Treatment with recombinant human macrophage colony-stimulating factor resorbs blood clot and restores osteoclastogenesis in heterotopic bone induced by partially purified native bone morphogenetic protein in osteopetrotic (op/op) mice.

Abstract

Native bone morphogenetic protein and associated noncollagenous proteins induced the formation of heterotopic bone in the hindquarter muscles of osteopetrotic (op/op) mice and those of their phenotypically normal littermates (+/?). In op/op mice, the heterotopic bone consisted of a disorganized, densely packed mixture of irregular calcified cartilage, osteoid, chondro-osteoid, and fibrous tissue. Injections of recombinant human macrophage colony-stimulating factor initiated bone resorption that began in the peripheral vascularized regions of the metaphyses and continued in central areas of uncalficified avascular chondro-osteoid. On vascularized surfaces, osteoclasts were stained with tartrate-resistant acid phosphatase. In op/op mice treated with macrophage colony-stimulating factor, the osteoclasts were small, with only two or three nuclei, and they did not exhibit tartrate-resistant acid phosphatase staining. In untreated op/op mice, surgical blood clots persisted in the heterotopic sites as late as 3 weeks after the operation, whereas in treated op/op mice, the blood clots were absorbed almost as rapidly as in normal mice.

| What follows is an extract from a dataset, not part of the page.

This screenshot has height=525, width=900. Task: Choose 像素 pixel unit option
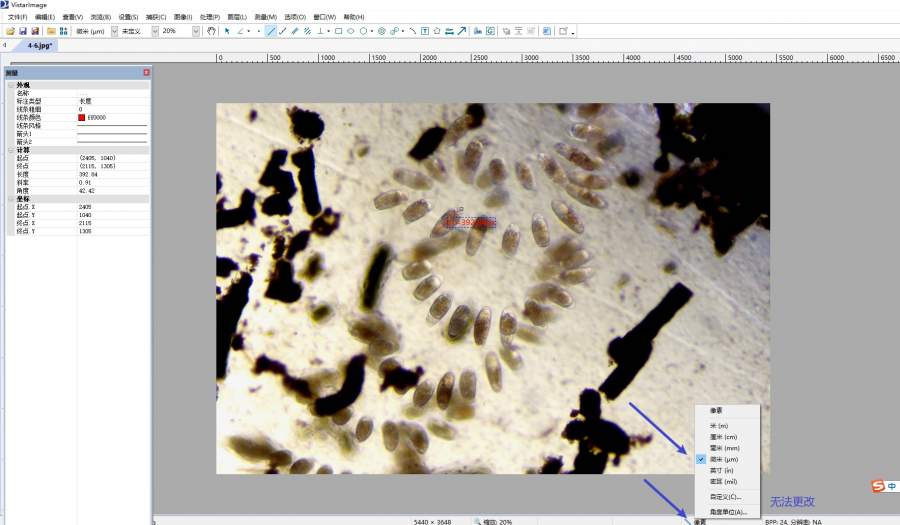tap(716, 410)
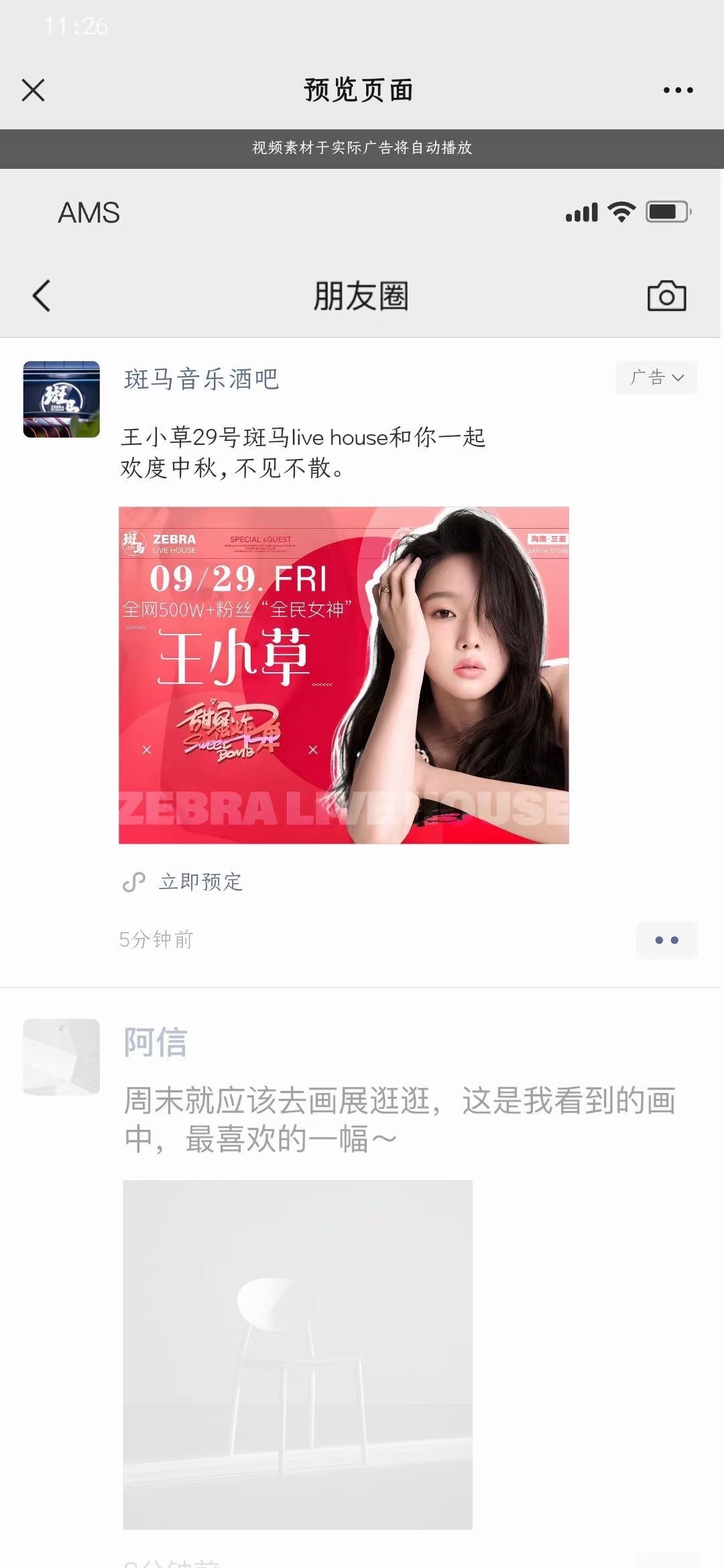
Task: Close the preview page with X icon
Action: [x=33, y=90]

Histologically, recombinant human macrophage colony-stimulating factor restored normal macrophage functions: absorption and organization of blood clot, osteoclastogenesis, synthesis of tartrate-resistant acid phosphatase, bone remodeling, islands of myelopoiesis, and construction of an ossicle complete with a cortex and a medulla filled with functioning hematopoietic bone marrow.